Executive summary of my suggestion: a weekly spinoff produced by the same team, as an actual podcast, possibly as a summary of highlights. Other shows do something similar on different radio stations and it fits the podcasting model. Because time-shifting is of the essence with podcasts, a rebroadcast version (instead of a live show) would make a lot of sense. Obviously, it would imply more work for the team as a whole but I sincerely think it would be worth it.

ROS has been one of the first podcasts to which I subscribed and it might be the one that I have maintained in my podcatcher for the longest time. The reason is that several episodes have inspired me in different ways. My perception is that the teamwork “behind the scenes” makes for a large part of the success of the show.

Now, I don’t know anything about the inner workings of the ROS team. But I do get the impression that some important changes are imminent.
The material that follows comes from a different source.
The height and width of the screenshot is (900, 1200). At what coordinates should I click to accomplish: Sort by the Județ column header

The two people who left in the last few months, the grant they received, their successful fundraiser, as well as some perceivable changes in the way the show is handled tell me that ROS may be looking for new directions. I’m just an ethnographer and not a media specialist but here are some of my (honest) critical observations.
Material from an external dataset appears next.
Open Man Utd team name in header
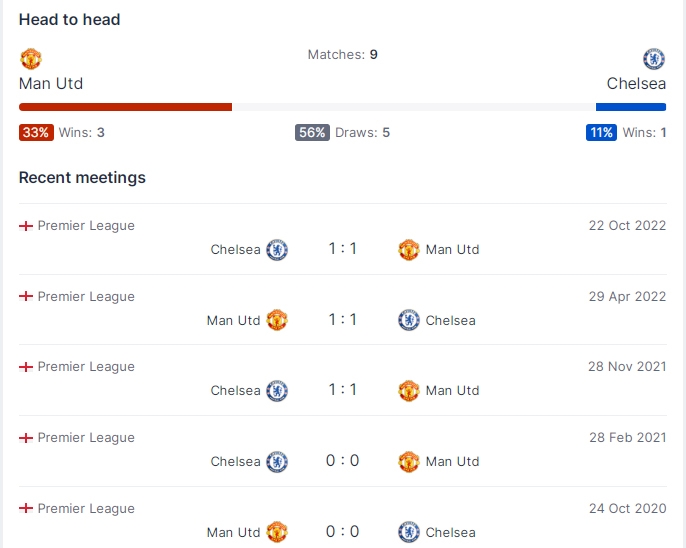 point(51,84)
First, some things which I find quite good about the show (or some reasons I was listening to the show).

  • In-depth discussions. As Siva Vaidhyanathan mentioned it on multiple occasions, ROS is one of few shows in the U.S . during which people can really spend an hour debating a single issue. While intriguing, Siva’s comparison with Canadian shows does seem appropriate according to my own experience with CBC and Radio-Canada. Things I’ve heard in Western Europe and West Africa would also fit this pattern. A show like ROS is somewhat more like The New Yorker than like The New York Times. (Not that these are innocent choices, of course.)
  • Research. A lot of care has been put in preparing for each show and, well, “it shows.” The “behind the scenes” team is obviously doing a great job. I include in this the capacity for the show to entice fascinating guests to come on the show. It takes diplomacy, care, and insight.
  • Podcasting. ROS was one of the first “public radio” shows to be available as a podcast and it’s possibly one of the radio shows for which the podcasting process is the most appropriate. Ease of subscribing, relatively few problems downloading shows, etc.
  • Show notes. Because the show uses a blog format for all of its episodes, it makes for excellent show notes, very convenient and easy to find. Easy to blog. Good trackback.
  • The “Community.” Though it can be troublesome at times, the fact that the show has a number of fans who act as regular commentators on the blog entries has been an intriguing feature of the show. On occasion, there is a sense that listeners can have some impact on the way the show is structured. Few shows on public radio do this and it’s a feature that makes the show, erm, let’s say “podworthy.” (Apologies to those who hate the “pod-” prefix. At least, you got my drift, right?)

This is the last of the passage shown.